TSLA PE Ratio (Forward) data by YCharts
While Google Search could see disruption from rival information resources like ChatGPT, it's worth noting that Google Gemini has gained significant traction in recent quarters -- showing Alphabet's ability to adapt.
Oracle Cloud Infrastructure (OCI) is arguably the most exciting play in cloud computing right now. OCI is thriving due to its flexible structure, which leans on Oracle's established database ecosystem. It is best paired with Oracle databases and applications, with certain services not available on other clouds.
Instead of going toe-to-toe with the "big three" cloud providers, Oracle partners with them by combining its database services with the AWS, Azure, and Google Cloud infrastructure. All told, Oracle is a top play in cloud computing because it offers its own vertically integrated suite of solutions, but also stands to benefit from the overall growth of the industry through its partnerships.
These titans are worth their premium price tags
Nvidia, Broadcom, Microsoft, Alphabet, and Oracle have all been phenomenal stocks -- crushing the S&P 500 over the last five years. With the exception of Alphabet, outsized gains have made valuations expensive based on their trailing and forward earnings estimates, which may deter some investors from approaching these names.

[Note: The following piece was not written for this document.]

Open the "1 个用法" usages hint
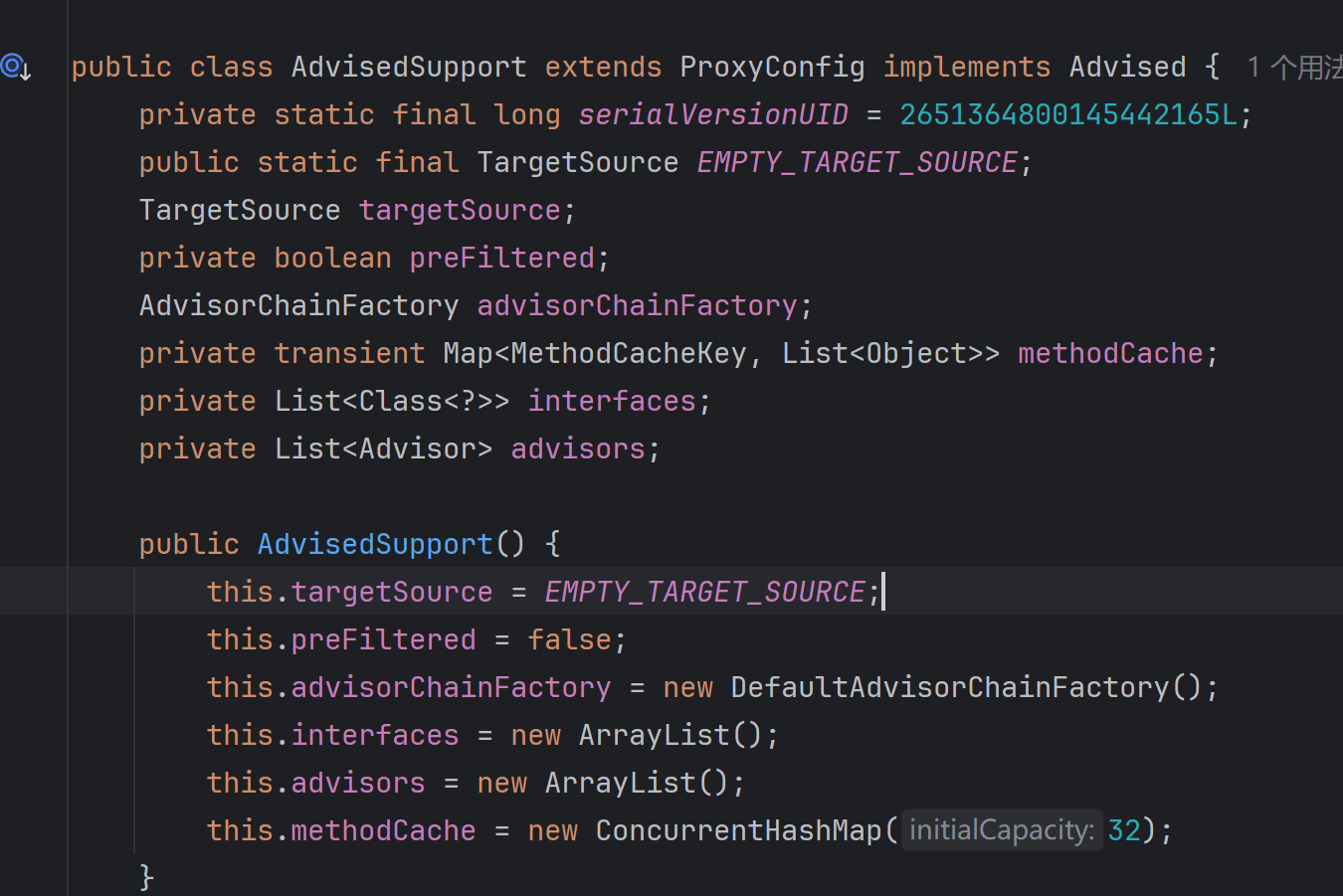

However, folks who are looking for top companies to buy and hold through at least 2030 will care more about where a company will be years from now than the next few quarters. The advantage of a longer investment time horizon is that you can give a company time to grow into its valuation. Nvidia, Broadcom, and Oracle are some of the most expensive of the Ten Titans, but they also have the most attractive runways for growth. Meanwhile, Microsoft and Alphabet have more reasonable valuations and multiple levers to pull for growing earnings for years to come.
There are valid cases for buying all of the Ten Titans, but Nvidia, Broadcom, Microsoft, Alphabet, and Oracle truly stand out as the best of the best for long-term investors.